TASK STATEMENT |
A verbatim reproduction of the lines below, from the line containing "696x385 pixels. At" through the line containing "Task: Open the Email provider row", both ends included, is the whole required output.

Collection entries |
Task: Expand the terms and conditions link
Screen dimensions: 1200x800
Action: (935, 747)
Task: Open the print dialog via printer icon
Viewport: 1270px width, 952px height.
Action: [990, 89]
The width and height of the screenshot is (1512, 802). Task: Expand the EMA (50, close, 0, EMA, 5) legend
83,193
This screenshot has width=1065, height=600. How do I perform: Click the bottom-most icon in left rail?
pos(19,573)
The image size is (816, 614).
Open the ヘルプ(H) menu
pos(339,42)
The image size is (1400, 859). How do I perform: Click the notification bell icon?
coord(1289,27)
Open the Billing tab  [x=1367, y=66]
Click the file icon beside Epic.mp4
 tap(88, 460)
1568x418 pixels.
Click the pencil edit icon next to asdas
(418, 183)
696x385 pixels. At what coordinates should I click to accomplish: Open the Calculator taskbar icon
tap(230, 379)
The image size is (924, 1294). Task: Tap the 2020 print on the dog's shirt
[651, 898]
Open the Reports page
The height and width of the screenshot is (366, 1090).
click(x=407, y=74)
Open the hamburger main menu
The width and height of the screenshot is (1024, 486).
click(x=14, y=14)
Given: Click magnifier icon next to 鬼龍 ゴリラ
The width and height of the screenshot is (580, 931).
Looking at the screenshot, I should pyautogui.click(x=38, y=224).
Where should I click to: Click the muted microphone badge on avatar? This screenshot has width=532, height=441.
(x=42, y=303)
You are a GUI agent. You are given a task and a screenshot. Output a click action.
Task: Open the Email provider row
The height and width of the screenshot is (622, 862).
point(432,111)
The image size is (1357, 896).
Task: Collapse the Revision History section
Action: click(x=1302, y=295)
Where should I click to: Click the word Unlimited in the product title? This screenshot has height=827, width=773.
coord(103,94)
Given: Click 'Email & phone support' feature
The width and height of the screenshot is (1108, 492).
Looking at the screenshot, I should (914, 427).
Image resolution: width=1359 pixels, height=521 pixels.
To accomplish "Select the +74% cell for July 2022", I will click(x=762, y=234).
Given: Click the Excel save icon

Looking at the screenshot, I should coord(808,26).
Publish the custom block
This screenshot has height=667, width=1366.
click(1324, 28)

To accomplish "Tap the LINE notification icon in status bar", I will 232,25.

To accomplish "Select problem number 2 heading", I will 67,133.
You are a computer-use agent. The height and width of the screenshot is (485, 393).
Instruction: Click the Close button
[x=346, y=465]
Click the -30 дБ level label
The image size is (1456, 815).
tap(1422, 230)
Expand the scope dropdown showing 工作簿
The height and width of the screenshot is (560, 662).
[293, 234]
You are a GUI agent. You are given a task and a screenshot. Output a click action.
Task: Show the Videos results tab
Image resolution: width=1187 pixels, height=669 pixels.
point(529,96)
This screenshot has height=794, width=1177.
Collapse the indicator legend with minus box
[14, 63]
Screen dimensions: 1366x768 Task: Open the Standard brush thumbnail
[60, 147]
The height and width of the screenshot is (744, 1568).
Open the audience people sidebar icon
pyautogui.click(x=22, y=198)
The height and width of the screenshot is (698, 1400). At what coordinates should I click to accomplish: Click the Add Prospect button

RESPONSE TO THE TASK |
696x385 pixels. At what coordinates should I click to accomplish: Open the Calculator taskbar icon
tap(230, 379)
The image size is (924, 1294). Task: Tap the 2020 print on the dog's shirt
[651, 898]
Open the Reports page
The height and width of the screenshot is (366, 1090).
click(x=407, y=74)
Open the hamburger main menu
The width and height of the screenshot is (1024, 486).
click(x=14, y=14)
Given: Click magnifier icon next to 鬼龍 ゴリラ
The width and height of the screenshot is (580, 931).
Looking at the screenshot, I should pyautogui.click(x=38, y=224).
Where should I click to: Click the muted microphone badge on avatar? This screenshot has width=532, height=441.
(x=42, y=303)
You are a GUI agent. You are given a task and a screenshot. Output a click action.
Task: Open the Email provider row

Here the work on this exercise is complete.